Посетитель Бельского поднялся, показывая готовность уйти.

– Послушай, – попросил его Бельский. – Тебе нужно! Расскажи о них, мой друг...

– По-моему, важнее передать послание царицы...

– Оставь мне выбирать, что важнее! – отрезал Бельский и тут же смягчил свою горячность, улыбнулся. – Страсть, люблю кабацкие драки. И не забывай, Давид, мы не одни. Мы должны думать о том, что будет занятно нашему гостю, а что нет. Поверь, наш гость очень любит рассказы о таких храбрецах, как ты. Услади ему слух... Как они выглядели? Как их звали?

Давид с сомнением посмотрел на посетителя. Тот отвершулся и ни чем не выдавал свое участие в происходящем. Но, похоже, просто так прогнать его нельзя. Что-ж, Бельскому, воистину, виднее.

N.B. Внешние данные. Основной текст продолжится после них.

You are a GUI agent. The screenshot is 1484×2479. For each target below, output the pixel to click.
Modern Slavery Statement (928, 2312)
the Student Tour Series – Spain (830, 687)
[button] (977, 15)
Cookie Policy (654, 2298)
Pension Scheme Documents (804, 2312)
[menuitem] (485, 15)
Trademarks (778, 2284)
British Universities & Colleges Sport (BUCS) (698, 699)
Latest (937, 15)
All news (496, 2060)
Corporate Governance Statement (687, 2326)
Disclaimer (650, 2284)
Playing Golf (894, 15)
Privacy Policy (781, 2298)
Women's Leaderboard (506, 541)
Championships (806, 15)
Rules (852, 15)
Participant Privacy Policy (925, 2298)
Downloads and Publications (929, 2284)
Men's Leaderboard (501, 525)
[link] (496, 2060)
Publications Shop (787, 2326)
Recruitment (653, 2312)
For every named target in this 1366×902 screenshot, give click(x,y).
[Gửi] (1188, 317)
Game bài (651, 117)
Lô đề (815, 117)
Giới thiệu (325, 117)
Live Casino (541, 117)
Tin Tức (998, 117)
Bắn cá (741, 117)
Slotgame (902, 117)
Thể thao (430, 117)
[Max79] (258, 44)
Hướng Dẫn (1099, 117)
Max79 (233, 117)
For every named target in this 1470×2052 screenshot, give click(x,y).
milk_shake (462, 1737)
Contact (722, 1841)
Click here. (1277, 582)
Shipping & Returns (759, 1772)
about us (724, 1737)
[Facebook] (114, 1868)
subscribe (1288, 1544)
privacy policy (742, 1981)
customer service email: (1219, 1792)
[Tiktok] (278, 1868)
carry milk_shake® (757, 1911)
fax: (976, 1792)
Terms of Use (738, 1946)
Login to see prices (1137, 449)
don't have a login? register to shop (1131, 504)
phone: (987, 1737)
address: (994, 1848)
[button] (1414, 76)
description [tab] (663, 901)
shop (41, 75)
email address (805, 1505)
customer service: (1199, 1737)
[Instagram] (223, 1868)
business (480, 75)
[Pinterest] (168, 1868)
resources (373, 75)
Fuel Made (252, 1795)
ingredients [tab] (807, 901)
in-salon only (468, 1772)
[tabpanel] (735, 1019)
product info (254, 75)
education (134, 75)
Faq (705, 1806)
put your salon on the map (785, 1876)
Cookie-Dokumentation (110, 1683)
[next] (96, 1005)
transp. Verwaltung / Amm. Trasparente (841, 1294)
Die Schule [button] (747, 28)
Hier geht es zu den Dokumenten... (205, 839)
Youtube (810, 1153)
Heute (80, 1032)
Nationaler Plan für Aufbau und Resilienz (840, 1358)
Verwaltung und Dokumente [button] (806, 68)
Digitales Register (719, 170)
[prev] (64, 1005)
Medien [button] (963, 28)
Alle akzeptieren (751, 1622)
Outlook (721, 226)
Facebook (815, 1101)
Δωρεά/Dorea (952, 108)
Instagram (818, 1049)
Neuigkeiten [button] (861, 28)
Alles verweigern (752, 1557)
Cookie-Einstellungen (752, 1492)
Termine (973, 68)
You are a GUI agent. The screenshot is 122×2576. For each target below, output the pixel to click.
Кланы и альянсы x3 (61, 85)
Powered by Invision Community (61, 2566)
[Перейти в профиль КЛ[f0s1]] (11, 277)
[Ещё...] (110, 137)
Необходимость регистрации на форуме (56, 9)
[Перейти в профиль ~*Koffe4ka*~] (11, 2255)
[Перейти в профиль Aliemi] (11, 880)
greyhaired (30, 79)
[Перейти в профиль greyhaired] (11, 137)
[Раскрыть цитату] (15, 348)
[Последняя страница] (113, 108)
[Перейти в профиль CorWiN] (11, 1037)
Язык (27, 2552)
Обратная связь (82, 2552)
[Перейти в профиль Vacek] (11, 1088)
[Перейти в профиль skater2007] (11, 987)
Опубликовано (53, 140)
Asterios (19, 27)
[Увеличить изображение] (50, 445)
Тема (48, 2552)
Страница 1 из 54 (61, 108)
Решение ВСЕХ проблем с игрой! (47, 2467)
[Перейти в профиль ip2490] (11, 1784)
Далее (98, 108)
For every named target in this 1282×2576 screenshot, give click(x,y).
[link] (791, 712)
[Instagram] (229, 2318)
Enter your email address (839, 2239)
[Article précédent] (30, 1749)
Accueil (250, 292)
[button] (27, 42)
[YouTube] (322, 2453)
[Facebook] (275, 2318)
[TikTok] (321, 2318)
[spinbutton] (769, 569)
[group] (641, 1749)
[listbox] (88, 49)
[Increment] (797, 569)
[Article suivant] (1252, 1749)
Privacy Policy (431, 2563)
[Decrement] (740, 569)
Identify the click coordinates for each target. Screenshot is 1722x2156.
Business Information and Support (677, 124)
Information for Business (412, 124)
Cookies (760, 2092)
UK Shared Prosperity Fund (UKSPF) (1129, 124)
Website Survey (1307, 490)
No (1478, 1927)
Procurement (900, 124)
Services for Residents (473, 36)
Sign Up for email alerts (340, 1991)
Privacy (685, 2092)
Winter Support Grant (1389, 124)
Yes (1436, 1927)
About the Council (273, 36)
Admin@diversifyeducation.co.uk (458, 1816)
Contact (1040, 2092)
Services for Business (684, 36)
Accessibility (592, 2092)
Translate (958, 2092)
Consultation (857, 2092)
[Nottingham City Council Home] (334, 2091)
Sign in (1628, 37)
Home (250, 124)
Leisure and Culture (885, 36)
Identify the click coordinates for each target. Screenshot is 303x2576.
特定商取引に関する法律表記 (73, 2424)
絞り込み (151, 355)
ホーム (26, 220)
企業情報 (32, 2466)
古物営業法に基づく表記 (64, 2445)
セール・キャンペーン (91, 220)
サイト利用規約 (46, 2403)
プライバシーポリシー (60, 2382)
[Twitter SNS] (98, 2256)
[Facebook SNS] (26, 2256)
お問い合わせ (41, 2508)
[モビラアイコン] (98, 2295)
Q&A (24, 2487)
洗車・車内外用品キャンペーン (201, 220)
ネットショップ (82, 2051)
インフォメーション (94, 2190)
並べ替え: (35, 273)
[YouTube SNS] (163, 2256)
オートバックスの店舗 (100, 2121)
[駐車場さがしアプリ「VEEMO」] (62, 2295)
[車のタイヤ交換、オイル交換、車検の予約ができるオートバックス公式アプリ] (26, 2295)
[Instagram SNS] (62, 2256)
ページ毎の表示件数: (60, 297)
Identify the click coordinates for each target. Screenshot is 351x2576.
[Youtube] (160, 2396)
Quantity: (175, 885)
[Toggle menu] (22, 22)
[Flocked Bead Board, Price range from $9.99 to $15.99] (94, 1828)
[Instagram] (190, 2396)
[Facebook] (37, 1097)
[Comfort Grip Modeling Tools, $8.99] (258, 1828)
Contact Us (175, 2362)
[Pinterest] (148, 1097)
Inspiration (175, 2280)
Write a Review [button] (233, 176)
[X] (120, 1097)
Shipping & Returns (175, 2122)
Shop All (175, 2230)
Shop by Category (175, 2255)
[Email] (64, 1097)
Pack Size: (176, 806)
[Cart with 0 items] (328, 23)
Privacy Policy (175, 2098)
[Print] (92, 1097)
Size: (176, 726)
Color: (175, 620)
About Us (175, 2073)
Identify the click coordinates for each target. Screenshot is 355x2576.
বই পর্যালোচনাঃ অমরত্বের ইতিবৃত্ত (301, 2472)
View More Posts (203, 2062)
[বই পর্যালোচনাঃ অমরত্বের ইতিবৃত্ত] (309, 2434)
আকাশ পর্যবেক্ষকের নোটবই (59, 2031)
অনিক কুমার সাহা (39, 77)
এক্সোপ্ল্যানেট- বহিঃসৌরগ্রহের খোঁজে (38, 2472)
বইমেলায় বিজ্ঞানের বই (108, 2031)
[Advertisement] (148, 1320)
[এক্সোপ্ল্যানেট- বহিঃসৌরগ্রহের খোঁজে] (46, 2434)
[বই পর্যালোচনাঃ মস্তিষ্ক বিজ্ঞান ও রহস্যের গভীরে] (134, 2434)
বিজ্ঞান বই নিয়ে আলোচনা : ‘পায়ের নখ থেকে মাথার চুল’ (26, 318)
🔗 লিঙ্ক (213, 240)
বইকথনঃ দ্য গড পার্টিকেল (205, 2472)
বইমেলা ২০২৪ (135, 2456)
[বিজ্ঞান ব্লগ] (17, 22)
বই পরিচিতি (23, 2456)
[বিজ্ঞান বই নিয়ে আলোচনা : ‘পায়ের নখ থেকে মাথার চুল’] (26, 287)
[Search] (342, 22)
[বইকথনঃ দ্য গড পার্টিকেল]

– Иноземцы, как иноземцы. В своих куцых одежках. Один – рыжий, дюжий, другой – чернявый, тонкий, смуглый. Первый говорил очень плохо, а потом замолчал совсем. Второй представился – Яков Маржерет. Русский: лицом скуласт, курнос, с темными волосами и глазами... в одном будто изломан зрачок. Назвать имя отказался. Говорит, оно – слишком звонкое, чтобы оглашать среди слуг...

– Петр Басманов! – выкрикнул, потирая руки, Бельский. – Еще бы он представился. Трактирные слуги подняли бы его на вилы. Внук Алексея Басманова, изобретателя опричнины! Да Малюта Скуратов за одно то достоин называться святым, что придумал убить Алексея руками его собственного сына.* Выродок зарезал выродка! Иначе Москва бы не от татар сгорела – в преисподнюю провалилась! Ведь Алексей прежде всех продал дьяволу душу, прежде самого Иоанна. Чернь ненавидит Басмановых!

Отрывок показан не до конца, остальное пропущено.